The quill snapped in her hand. She looked at the two pieces, before carefully setting them down on the desk, then took another quill out of the drawer. Her hands were steady, but her jaw was trembling.
“He could not. And he grew ever more creative as the years passed.”
She gave a bitter smile. It was the worst smile Edward had ever seen. It was the smile of a woman who had learned to mold her pain into a shape that other people could look at without flinching.
“His latest success was keeping my meals. Allowing me to barely eat. Just enough to keep me alive. He thought that hunger would be the key to my bed.” She shook her head.
The lamplight caught her cheekbones. They had filled out, what with months of proper nutrition, but the shadows were still there.
“He would sit across from me at supper and watch me eat broth and bread while he had roast beef and three courses and dessert. He would count every bite. If I had too much butter, there would be consequences. Not violent ones; he was too clever for that. Just the quiet kind. The kind that nobody sees.”
She paused, took a deep breath, then continued.
“He used to read my letters before I could send them. Most of the time, he decided I could not. He counted the sheets of paper in my drawer and checked the ink levels. He timed how long I spent in each room and with each person. He chose what I wore and whom I spoke to. He oversaw every interaction I had with the staff, and if he heard me laugh at something Mary said, I would not be allowed meals the next day.”
Edward’s hands were flat on his knees.
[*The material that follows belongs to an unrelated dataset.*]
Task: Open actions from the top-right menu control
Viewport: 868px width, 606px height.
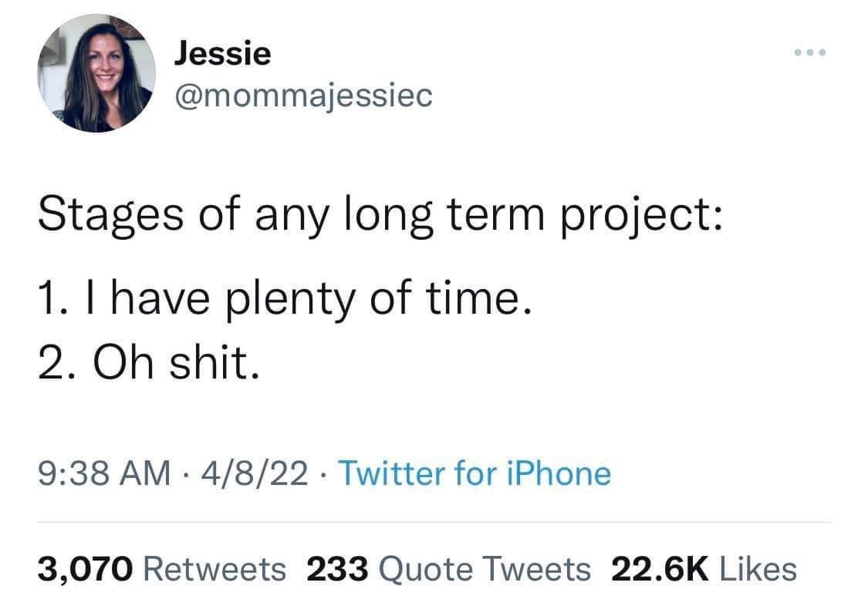Action: click(x=809, y=52)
He kept them there. If he moved them, he would break the chair. He could feel the grain of the wood under his palms. He pressed harder.
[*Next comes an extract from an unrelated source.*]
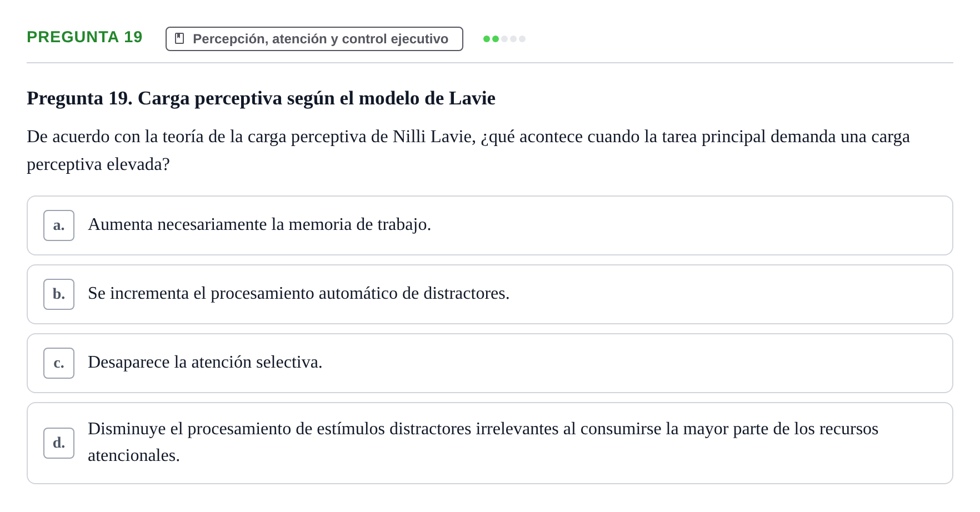Click the fourth gray difficulty dot
This screenshot has height=512, width=980.
point(513,39)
“When I found out he was dead, I laughed.” She turned her gaze to him. It was steady and burning. “I actuallylaughed. And I am not sorry for it.”
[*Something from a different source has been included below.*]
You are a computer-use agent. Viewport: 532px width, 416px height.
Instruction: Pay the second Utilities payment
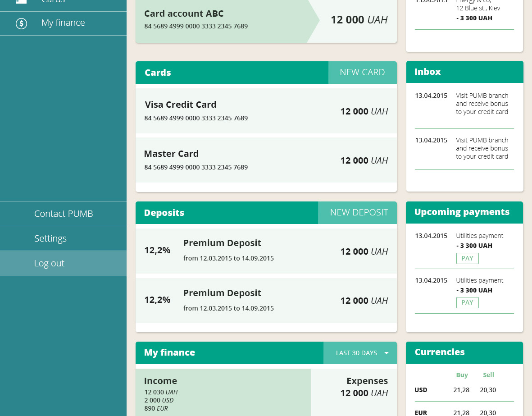point(467,303)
The lamp flickered. A log cracked in the fireplace.
“Let us hope history does not repeat itself, Duke,” she said.
Edward nodded. He realized, sitting there in the lamplight with the broken quill on the desk and the fire dying down, and this woman looking at him with eyes that had seen the worst a man could do and were still open, how much he respected her.
He tried to say so. He opened his mouth to tell her that what she had endured was unconscionable and that her survival was an act of extraordinary courage and that he would spend every day of their marriage trying to be worthy of the trust she was placing in him.
But Valeria was far away from him at that moment. Lost in her memories. Her eyes distant.
She was not in the study anymore. She was somewhere cold and locked and hungry, and he could not reach her. He recognized that look. He had seen it on soldiers who had come back from places they could not talk about. The body was present, but the mind was elsewhere, racing through rooms it could not leave.
She blinked. The distance left her eyes, and she was in the study again, solid and present.
“I want to get married as soon as possible,” she declared. “In three weeks, after the banns are read.”
“Why the rush?”
“I am not safe while I am unwed.”
It was the first time he had actually seen her vulnerable. Not the careful composure. Not the sharp tongue. Not the woman who had stuck out her hand when the Hound walked in, or played riddles in a gazebo, or stood in the rain and told him to stop ordering her around. Just a woman. Afraid.
“I wish I could have killed him for ye,” Edward said. His voice came out rough. Wrong. He cleared his throat, but it did not help. “I would kill anyone who put that look in yer eyes, Duchess.”
She looked at him, her expression shifting. Not gratitude, but recognition. She had found someone who did not flinch at the ugliness of it.
He had not tried to comfort her. He had wanted to hurt the man who had hurt her. Those were different things. She seemed to know the difference.
Then she laughed. Short and dry. “You do not need to be so extreme. You can just make sure you are not the one to put it there.”
With that, she walked away.
He listened to her footsteps retreat down the corridor. The creak of her door. The click of the latch.
He sat in the study for a long time. The fire died. The broken quill was still on the desk in two pieces. He picked them up and held them together. They did not fit back the way they had been.
He thought about what she had said.
“Let us hope history does not repeat itself.”